Happy Birthday, Howard!


Z is for Zion...a sanctuary; a refuge; a sacred place considered perfect or ideal.

Zion National Park is all of that or more.  Everything in Zion takes life from the Virgin River's scarce desert waters.  Water flows, and solid rock melts into cliffs and towers.  Landscape changes as canyons deepen to create forested highlands and lowland deserts.


Driving in...

On our very first visit to Zion in April 1995, just starting our full-time RVing journey in our 1991 Dolphin, we were parked at the campground by the South entrance.  It had been an unusually warm day and we had the awning extended and lounge chairs out, barbecued our dinner and celebrated an amazing day of scenery and hiking. 


The man of the day..

In the wee hours of the morning there was loud banging on our door and a park ranger informed us there had been a landslide blocking the Virgin River and major flooding was imminent.  We must prepare to evacuate immediately and follow the ranger to higher ground!  In a darkened daze, we stowed our stuff, somehow managed to secure the awning, and followed the line of other campers up a steep backroad to continue our night at a very awkward incline.

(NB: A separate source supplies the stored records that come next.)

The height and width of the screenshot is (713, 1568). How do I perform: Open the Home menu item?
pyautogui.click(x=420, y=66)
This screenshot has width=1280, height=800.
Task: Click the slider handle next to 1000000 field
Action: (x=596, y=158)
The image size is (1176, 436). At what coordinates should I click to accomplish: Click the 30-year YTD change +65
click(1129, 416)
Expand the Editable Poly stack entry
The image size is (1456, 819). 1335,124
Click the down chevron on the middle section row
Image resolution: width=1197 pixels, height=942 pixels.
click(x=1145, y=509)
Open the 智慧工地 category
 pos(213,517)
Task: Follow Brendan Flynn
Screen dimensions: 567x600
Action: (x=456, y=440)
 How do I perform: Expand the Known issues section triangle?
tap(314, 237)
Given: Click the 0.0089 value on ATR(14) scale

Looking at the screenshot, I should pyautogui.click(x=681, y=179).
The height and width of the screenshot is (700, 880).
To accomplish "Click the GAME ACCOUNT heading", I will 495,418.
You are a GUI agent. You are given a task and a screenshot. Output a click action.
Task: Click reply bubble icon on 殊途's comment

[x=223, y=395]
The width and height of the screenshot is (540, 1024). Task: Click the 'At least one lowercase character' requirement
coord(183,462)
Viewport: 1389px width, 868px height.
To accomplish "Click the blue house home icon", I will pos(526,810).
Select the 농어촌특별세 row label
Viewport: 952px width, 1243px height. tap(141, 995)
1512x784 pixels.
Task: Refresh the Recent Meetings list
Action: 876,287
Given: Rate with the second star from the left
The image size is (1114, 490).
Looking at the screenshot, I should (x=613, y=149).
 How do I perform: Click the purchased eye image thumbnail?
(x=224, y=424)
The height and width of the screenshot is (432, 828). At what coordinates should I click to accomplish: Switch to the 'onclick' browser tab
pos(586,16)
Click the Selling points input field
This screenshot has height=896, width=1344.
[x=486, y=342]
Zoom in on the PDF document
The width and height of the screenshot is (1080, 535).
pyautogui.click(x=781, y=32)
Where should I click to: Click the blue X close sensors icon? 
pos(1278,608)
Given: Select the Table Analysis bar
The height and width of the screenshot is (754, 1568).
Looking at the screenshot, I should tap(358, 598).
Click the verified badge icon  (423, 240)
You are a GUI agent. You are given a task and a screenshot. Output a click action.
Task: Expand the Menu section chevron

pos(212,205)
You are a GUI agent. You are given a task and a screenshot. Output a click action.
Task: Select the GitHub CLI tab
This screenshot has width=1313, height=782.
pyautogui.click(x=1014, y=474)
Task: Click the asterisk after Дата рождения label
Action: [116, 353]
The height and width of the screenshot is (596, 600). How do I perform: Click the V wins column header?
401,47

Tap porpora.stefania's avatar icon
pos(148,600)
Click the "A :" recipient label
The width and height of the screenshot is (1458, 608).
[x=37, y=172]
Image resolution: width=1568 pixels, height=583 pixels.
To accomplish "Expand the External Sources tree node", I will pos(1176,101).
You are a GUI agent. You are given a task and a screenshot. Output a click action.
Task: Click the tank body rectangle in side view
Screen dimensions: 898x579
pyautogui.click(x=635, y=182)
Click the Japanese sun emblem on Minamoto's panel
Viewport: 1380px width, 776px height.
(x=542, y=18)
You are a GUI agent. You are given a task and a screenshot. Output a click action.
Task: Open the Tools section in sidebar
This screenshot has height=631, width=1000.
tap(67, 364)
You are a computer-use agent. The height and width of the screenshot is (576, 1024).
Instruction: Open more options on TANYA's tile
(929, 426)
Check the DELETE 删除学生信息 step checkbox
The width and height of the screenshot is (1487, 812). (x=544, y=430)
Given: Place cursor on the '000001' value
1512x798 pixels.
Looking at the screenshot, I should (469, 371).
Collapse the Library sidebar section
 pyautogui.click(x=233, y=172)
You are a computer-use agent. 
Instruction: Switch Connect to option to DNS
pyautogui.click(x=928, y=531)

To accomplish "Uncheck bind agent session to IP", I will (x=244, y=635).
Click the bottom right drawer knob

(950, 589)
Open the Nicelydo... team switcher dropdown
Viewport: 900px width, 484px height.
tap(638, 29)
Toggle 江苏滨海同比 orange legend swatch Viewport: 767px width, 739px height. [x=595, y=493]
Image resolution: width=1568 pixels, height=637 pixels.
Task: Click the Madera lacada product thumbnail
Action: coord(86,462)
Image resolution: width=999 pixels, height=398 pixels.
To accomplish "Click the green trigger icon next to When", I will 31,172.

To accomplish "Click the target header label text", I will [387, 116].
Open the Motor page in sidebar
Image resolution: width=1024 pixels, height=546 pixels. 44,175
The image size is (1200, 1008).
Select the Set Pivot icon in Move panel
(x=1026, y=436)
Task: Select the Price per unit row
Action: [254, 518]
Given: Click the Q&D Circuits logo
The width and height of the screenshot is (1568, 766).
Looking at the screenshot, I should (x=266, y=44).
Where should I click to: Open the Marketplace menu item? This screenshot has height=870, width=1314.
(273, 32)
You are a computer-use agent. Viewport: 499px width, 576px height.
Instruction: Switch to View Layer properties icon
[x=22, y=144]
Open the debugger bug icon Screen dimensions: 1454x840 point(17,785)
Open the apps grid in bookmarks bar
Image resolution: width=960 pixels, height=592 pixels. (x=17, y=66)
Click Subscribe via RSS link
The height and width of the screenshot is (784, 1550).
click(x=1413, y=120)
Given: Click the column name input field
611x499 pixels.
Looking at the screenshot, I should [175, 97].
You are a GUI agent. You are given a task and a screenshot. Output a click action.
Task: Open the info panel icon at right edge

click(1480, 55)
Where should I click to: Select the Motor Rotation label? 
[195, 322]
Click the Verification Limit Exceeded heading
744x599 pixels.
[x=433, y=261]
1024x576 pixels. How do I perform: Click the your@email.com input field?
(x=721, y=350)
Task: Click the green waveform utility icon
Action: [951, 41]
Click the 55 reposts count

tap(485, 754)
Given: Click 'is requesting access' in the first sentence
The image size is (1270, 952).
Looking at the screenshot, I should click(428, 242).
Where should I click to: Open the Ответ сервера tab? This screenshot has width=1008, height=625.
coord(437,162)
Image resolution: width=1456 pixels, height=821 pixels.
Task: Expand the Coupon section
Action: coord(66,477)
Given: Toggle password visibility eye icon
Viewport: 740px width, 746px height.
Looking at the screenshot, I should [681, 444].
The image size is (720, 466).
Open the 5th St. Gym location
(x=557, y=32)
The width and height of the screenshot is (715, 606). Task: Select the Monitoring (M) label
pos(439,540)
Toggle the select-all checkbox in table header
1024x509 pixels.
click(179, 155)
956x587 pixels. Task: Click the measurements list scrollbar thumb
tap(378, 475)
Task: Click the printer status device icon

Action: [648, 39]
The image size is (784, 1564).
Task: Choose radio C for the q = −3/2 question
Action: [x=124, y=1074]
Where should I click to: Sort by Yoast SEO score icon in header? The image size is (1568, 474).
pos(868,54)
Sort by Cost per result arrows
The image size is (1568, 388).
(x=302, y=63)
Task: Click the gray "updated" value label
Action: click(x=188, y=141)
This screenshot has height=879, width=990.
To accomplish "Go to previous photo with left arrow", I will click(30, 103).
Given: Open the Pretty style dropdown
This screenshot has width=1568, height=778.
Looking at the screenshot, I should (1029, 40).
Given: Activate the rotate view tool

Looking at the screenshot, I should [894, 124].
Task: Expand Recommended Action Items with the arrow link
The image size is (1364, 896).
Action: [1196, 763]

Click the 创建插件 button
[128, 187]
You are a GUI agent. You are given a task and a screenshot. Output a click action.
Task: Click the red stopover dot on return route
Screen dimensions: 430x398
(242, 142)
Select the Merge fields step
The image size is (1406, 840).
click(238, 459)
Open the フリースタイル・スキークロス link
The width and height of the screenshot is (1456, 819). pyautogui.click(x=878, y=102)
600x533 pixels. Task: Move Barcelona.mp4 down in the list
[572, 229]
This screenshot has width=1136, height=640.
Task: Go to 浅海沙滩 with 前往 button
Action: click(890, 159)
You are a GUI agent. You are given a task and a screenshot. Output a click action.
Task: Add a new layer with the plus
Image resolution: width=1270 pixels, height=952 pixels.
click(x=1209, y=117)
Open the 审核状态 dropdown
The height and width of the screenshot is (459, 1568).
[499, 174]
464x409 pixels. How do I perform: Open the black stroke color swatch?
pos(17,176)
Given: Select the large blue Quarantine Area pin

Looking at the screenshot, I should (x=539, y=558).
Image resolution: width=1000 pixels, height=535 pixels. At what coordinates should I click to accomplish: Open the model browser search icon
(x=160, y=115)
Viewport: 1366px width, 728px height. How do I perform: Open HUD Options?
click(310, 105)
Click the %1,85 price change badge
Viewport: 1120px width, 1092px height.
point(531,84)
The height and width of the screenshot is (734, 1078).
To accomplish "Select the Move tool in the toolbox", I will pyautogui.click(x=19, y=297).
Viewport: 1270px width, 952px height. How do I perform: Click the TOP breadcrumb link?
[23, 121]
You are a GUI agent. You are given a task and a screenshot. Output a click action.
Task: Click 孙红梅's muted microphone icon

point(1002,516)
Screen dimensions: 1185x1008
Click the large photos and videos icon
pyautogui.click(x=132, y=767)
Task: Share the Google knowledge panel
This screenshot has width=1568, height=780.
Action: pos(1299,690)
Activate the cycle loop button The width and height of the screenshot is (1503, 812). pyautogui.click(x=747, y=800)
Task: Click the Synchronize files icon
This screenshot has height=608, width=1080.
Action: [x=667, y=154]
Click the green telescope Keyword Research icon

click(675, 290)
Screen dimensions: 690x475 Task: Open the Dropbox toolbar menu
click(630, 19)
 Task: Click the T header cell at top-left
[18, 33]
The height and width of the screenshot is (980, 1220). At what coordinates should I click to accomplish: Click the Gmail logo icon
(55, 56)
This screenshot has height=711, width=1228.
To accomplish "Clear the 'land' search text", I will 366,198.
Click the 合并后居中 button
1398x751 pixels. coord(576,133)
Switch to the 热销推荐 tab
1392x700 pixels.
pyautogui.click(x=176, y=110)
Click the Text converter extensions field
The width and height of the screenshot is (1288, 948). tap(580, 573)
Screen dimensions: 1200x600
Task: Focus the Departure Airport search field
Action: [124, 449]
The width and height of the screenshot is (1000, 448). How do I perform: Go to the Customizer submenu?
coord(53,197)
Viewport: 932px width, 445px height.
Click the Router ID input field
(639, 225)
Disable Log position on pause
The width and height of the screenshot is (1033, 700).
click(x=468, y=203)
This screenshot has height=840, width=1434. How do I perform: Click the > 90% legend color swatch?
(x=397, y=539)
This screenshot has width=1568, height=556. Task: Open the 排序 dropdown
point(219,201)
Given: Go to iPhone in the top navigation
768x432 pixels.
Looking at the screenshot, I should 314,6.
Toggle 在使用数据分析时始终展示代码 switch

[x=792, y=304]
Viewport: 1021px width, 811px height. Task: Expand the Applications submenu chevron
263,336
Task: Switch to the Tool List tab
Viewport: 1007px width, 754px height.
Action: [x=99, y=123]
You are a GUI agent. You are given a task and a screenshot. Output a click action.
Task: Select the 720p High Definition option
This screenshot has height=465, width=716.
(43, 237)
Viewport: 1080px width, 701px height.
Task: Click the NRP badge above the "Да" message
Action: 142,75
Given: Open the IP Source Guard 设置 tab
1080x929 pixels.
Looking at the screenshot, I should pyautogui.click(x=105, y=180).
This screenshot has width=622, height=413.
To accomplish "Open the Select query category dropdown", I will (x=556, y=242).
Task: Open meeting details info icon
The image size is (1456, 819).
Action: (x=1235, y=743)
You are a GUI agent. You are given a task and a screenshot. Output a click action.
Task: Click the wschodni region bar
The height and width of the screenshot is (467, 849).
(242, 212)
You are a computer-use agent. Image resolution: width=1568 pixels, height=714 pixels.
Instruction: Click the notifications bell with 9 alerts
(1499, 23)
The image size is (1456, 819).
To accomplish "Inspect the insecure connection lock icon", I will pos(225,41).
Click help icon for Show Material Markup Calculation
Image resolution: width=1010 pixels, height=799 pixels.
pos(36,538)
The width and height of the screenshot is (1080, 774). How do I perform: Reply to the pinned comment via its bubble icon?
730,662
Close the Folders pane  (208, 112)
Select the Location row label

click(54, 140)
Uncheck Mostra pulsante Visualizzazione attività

All this is the music of waters...John Wesley Powell 1895


But now, back in the present, is a bit surreal (as if our previous experience wasn't!). The scenery is still breathtaking, though our late arrival imposed restrictions on time, and the sun was a bit beyond the yardarm.  The Zion Canyon Scenic Drive is now only open to shuttle buses so one must find parking at either the visitor center, the history museum, or Canyon Junction; no cars allowed beyond the junction.  And parking is limited, especially during this high international tourist season, and the buses crowded!

The ride..

We groaned and complained but gave in to the inevitable.  We listened to a canned presentation as the scenic stops were announced, and tried to snap shots from tinted window glass.  We did get off at the Zion Lodge to have a very late lunch, which helped the mood considerably.

The Riverwalk Trail

It was decided that with limited time we would take the shuttle all the way to road's end and do the Riverside walk.  This 2 mile round-trip hike begins at the farthest end of Zion Canyon, in a natural amphitheater named the Temple of Sinawava, and ends where Navajo sandstone walls close in and water is forced into the world renowned Zion Narrows.  

Virgin River Narrows

By day's end, after what seemed like a long drive back, we were ready for a celebratory steak.  We mulled over the changes we have witnessed on this return to Utah's national parks after all these years, and then gave thanks for this lifestyle and the beauty we've experienced.